NEW YORK – NantKwest on Monday announced promising Phase I safety data for its immunotherapy targeting PD-L1 expressing tumors. 

The drug candidate, QUILT-3.064, is being evaluated for safety and primary efficacy in six patients with solid tumors expressing PD-L1, a protein that can play a role in eliciting an immune response against cancer cells. 

The study start date was July 18, and as of Dec. 2, no dose-limiting toxicity or adverse immune reactions were observed in the six outpatient subjects with locally advanced or metastatic solid tumors. 

QUILT-3.064 is a PD-L1.t-haNK cell therapy "that can rapidly deliver treatment to patients in an outpatient setting while avoiding the extensive manufacturing delays associated with autologous CAR-T therapies," NantKwest CEO Patrick Soon-Shiong said in a statement. NantKwest is also interested in exploring the effects of PD-L1.t-haNK in combination with other therapies such as ImmunityBio’s N-803, an IL-15 superagonist that is designed to stimulate the activation and proliferation of the patient’s own natural killer cells to treat cancer.  

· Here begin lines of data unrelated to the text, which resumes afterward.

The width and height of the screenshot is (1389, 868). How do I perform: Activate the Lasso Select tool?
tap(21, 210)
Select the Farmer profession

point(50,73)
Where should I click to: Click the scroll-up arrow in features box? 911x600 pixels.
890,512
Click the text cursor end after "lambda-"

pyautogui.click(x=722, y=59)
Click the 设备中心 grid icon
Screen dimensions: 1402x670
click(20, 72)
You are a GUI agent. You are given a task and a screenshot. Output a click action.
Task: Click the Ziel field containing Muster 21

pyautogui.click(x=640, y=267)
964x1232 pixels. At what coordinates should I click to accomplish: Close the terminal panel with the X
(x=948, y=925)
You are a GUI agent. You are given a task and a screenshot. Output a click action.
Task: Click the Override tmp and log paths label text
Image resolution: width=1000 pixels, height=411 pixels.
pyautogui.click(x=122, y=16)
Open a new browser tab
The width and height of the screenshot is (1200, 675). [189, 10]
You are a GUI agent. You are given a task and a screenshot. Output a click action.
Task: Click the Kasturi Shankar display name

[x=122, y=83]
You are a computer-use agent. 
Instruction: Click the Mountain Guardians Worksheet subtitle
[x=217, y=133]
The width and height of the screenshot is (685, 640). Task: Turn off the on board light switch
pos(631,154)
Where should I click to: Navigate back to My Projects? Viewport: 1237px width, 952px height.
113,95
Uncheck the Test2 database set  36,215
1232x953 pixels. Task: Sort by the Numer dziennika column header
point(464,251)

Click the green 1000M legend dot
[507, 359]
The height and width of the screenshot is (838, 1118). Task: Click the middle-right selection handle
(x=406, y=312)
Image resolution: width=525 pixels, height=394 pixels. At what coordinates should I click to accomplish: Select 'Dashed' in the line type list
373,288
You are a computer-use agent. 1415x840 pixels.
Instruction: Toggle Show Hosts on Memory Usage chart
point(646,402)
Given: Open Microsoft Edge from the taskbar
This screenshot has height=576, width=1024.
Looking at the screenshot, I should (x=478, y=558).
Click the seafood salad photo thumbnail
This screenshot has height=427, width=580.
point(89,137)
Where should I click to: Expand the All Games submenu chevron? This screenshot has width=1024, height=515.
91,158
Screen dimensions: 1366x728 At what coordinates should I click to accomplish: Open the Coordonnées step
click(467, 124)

Los Angeles-based NantKwest is a clinical-stage immunotherapy company and is among the many technology firms under Soon-Shiong's umbrella organization NantWorks. The company aims to create precision cancer treatments using natural killer cells designed to recognize and kill cancer cells. QUILT-3.064 specifically relies on PD-L1.t-haNK natural killer cells designed to target monoclonal antibodies and PD-L1-expressing tumor cells. 

"We are highly encouraged by the early safety results with PD-L1.t-haNK in a patient population with advanced, difficult to treat solid tumors," John Lee, clinical senior VP at NantKwest, said in a statement. "NantKwest’s approach has been designed to overcome the challenges and limitations typically seen when treating solid tumors with CAR-T and other immunotherapy approaches."

This is a two-part study in which the first phase will evaluate escalating doses of the therapy, and the second phase will explore the safety and efficacy of the recommended dose. Researchers will also explore secondary endpoints in the study, including objective response rate, progression-free survival, and overall survival.